[Recorded data]
= Beginning of Section =
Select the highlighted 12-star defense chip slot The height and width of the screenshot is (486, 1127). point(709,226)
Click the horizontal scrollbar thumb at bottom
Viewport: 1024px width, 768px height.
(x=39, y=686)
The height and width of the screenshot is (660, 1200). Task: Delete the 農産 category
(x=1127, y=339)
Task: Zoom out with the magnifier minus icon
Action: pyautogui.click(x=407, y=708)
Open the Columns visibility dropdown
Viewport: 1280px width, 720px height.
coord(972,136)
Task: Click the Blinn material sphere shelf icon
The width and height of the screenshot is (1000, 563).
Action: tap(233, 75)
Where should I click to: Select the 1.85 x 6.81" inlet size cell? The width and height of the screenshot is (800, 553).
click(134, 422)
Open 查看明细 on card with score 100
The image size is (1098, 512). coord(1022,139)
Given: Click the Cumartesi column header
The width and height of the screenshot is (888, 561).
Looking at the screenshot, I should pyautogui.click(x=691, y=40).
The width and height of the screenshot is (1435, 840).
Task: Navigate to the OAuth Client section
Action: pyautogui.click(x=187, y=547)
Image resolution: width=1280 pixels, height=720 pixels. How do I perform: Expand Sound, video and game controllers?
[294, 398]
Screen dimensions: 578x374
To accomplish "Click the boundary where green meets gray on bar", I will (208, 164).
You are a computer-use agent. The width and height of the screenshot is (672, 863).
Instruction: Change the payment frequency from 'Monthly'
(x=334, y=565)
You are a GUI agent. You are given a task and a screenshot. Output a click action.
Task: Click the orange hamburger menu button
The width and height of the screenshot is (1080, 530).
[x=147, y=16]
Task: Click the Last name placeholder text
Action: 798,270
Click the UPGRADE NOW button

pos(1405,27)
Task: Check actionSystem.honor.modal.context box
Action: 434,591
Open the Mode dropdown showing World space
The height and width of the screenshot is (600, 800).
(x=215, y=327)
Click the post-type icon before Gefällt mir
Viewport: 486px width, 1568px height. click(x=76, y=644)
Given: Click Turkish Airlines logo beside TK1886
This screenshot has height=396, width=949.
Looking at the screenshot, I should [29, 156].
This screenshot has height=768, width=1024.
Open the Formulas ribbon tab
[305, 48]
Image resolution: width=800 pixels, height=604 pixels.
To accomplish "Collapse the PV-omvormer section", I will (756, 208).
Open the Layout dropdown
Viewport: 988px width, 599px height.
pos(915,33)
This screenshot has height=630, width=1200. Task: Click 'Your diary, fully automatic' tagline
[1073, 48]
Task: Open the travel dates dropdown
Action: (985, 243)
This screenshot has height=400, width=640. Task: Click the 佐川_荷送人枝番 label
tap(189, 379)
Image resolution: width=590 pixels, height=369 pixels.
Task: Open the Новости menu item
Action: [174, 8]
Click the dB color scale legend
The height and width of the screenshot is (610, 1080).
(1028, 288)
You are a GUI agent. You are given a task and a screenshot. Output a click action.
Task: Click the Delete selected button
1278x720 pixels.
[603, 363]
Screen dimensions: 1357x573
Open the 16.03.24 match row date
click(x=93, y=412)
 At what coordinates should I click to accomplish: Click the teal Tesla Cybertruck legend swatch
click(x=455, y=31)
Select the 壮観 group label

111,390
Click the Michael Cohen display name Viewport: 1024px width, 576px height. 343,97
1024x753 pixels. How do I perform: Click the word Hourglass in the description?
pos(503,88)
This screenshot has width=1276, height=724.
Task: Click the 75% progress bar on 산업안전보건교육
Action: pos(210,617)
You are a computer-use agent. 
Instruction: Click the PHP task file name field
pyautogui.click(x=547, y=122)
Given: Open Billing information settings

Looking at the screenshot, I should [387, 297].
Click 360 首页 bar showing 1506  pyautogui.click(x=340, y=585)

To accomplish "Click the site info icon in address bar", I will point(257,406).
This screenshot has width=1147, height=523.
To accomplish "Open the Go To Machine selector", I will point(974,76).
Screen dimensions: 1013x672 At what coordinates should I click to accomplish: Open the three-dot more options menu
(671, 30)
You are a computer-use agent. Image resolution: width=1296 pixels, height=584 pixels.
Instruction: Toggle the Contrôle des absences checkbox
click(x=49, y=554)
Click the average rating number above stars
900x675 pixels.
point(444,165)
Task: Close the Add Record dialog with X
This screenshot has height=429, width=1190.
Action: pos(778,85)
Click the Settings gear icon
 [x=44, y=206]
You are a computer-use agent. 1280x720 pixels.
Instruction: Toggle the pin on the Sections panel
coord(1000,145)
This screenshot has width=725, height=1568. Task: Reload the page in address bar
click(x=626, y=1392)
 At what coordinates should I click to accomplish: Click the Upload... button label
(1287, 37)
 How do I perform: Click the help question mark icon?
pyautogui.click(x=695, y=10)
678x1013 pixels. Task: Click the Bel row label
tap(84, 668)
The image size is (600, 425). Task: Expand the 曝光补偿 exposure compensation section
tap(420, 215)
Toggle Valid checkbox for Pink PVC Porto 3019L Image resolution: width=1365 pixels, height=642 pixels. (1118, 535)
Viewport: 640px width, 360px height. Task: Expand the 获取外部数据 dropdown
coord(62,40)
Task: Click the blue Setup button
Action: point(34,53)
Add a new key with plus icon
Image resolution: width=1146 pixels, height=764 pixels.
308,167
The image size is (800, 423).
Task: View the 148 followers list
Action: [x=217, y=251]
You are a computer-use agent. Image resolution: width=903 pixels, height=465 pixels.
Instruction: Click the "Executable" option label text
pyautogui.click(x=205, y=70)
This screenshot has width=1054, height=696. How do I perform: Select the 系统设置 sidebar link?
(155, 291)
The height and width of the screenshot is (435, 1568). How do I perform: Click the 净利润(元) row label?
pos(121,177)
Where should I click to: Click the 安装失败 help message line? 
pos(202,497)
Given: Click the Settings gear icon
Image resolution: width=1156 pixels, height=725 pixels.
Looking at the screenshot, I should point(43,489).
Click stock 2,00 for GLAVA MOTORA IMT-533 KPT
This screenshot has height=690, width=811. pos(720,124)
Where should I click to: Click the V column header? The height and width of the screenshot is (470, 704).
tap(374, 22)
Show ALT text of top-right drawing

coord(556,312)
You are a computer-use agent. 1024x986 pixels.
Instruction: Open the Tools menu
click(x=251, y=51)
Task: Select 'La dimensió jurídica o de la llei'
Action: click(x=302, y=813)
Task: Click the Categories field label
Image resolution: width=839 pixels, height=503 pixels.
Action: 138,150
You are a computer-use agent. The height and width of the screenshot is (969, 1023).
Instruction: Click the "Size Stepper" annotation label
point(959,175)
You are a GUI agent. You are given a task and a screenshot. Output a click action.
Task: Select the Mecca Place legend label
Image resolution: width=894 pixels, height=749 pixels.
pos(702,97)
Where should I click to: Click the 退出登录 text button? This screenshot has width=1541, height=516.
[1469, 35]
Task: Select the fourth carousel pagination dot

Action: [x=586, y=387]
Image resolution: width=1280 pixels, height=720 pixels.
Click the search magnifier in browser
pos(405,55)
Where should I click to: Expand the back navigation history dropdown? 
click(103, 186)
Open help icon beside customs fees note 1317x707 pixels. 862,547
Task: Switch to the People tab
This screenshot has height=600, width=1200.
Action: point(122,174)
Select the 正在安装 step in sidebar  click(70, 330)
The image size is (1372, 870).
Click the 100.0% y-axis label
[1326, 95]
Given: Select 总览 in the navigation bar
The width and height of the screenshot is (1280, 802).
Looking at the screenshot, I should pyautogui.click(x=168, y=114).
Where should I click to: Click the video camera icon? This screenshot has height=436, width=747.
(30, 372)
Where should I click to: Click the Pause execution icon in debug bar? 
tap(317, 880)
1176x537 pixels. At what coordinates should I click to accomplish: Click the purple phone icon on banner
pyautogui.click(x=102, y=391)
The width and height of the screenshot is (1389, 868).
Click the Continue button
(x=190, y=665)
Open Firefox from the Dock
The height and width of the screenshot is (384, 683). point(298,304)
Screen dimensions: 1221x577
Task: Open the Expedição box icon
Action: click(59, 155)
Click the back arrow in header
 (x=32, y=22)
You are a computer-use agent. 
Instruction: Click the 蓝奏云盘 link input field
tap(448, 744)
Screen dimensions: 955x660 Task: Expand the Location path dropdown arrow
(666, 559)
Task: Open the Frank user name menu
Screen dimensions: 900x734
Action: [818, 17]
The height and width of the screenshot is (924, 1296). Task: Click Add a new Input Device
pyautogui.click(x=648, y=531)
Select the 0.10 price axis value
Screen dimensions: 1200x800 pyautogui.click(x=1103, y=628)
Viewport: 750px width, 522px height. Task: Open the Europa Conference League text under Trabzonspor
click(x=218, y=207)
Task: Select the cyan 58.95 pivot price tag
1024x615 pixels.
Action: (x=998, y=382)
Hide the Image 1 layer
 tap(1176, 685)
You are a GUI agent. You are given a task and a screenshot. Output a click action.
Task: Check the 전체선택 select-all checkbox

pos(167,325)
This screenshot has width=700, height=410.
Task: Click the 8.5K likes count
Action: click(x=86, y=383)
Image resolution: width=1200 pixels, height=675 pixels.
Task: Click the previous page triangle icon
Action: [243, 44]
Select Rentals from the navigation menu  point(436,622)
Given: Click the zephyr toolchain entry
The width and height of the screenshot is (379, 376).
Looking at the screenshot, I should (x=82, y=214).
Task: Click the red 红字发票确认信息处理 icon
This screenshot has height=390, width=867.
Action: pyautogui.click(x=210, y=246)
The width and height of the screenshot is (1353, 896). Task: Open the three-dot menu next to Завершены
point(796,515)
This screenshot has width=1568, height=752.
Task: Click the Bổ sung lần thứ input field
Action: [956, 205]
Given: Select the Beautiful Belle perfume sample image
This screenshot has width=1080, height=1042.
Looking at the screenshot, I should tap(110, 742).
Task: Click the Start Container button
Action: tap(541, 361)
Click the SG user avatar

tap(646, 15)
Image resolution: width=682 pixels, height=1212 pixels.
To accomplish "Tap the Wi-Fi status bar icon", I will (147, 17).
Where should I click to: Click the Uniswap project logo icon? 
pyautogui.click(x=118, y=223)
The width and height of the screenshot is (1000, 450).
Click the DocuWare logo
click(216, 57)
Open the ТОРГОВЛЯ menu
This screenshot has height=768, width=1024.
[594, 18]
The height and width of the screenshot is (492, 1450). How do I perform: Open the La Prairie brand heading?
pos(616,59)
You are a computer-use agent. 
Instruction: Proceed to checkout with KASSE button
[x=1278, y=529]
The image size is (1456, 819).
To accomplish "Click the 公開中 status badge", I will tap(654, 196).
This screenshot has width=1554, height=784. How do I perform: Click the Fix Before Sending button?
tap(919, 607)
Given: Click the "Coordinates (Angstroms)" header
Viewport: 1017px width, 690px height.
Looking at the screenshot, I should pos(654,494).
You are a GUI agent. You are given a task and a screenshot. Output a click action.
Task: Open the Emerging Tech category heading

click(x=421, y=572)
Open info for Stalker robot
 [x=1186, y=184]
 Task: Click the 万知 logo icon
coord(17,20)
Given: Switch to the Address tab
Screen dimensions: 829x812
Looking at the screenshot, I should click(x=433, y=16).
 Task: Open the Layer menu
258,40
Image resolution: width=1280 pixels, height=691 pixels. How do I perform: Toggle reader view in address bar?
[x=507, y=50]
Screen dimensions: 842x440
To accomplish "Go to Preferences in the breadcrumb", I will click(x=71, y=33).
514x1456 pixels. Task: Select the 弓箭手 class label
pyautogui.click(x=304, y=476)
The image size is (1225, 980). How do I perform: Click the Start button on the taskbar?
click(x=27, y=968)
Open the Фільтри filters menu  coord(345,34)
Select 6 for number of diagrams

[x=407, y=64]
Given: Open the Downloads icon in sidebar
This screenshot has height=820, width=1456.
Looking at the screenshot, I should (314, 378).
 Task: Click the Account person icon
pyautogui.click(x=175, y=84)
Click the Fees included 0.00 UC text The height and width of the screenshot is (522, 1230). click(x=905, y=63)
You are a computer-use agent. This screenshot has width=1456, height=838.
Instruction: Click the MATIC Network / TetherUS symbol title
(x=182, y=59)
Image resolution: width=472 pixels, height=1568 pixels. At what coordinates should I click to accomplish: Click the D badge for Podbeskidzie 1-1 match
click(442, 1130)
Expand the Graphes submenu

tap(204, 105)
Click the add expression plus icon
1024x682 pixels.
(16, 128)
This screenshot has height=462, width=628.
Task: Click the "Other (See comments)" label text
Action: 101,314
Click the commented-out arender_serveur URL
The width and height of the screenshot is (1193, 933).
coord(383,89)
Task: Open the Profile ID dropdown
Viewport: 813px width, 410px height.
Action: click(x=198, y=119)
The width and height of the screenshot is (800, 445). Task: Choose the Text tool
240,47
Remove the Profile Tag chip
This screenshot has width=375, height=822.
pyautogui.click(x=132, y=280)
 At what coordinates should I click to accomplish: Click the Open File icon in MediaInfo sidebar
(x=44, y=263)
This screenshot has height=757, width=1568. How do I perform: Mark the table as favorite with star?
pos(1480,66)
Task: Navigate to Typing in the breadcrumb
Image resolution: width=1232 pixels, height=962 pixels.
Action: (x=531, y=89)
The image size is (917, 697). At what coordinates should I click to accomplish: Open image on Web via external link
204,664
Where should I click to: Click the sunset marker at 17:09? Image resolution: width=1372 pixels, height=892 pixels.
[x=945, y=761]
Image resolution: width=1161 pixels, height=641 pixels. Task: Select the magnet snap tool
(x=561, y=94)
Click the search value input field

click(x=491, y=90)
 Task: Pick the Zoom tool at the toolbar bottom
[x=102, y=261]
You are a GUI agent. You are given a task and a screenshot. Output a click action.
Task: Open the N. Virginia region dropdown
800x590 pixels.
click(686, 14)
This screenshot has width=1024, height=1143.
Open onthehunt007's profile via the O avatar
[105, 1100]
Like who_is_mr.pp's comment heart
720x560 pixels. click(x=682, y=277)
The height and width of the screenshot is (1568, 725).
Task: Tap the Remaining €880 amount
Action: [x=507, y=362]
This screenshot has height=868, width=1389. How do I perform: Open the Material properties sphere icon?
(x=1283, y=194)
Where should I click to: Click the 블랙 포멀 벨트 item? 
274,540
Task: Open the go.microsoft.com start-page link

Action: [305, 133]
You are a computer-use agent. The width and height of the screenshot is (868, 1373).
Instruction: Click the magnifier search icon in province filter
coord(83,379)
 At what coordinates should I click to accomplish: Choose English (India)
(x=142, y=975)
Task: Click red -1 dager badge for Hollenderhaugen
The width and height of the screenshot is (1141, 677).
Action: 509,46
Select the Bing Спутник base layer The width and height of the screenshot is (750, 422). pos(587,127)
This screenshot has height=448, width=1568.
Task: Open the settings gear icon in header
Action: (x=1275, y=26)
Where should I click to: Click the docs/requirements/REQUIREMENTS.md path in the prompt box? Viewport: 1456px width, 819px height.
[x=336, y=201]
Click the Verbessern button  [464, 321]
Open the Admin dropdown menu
= End of Section =
Your assignment
Keeping every character as it is, restate the lines above that run from the line with "Click the average rating number above stars" through the line with "You are a computer-use agent. Image resolution: width=903", both included, and nothing else.

Expected answer
Click the average rating number above stars
900x675 pixels.
point(444,165)
Task: Close the Add Record dialog with X
This screenshot has height=429, width=1190.
Action: pos(778,85)
Click the Settings gear icon
 [x=44, y=206]
You are a computer-use agent. 1280x720 pixels.
Instruction: Toggle the pin on the Sections panel
coord(1000,145)
This screenshot has width=725, height=1568. Task: Reload the page in address bar
click(x=626, y=1392)
 At what coordinates should I click to accomplish: Click the Upload... button label
(1287, 37)
 How do I perform: Click the help question mark icon?
pyautogui.click(x=695, y=10)
678x1013 pixels. Task: Click the Bel row label
tap(84, 668)
The image size is (600, 425). Task: Expand the 曝光补偿 exposure compensation section
tap(420, 215)
Toggle Valid checkbox for Pink PVC Porto 3019L Image resolution: width=1365 pixels, height=642 pixels. (1118, 535)
Viewport: 640px width, 360px height. Task: Expand the 获取外部数据 dropdown
coord(62,40)
Task: Click the blue Setup button
Action: point(34,53)
Add a new key with plus icon
Image resolution: width=1146 pixels, height=764 pixels.
308,167
The image size is (800, 423).
Task: View the 148 followers list
Action: [x=217, y=251]
You are a computer-use agent. Image resolution: width=903 pixels, height=465 pixels.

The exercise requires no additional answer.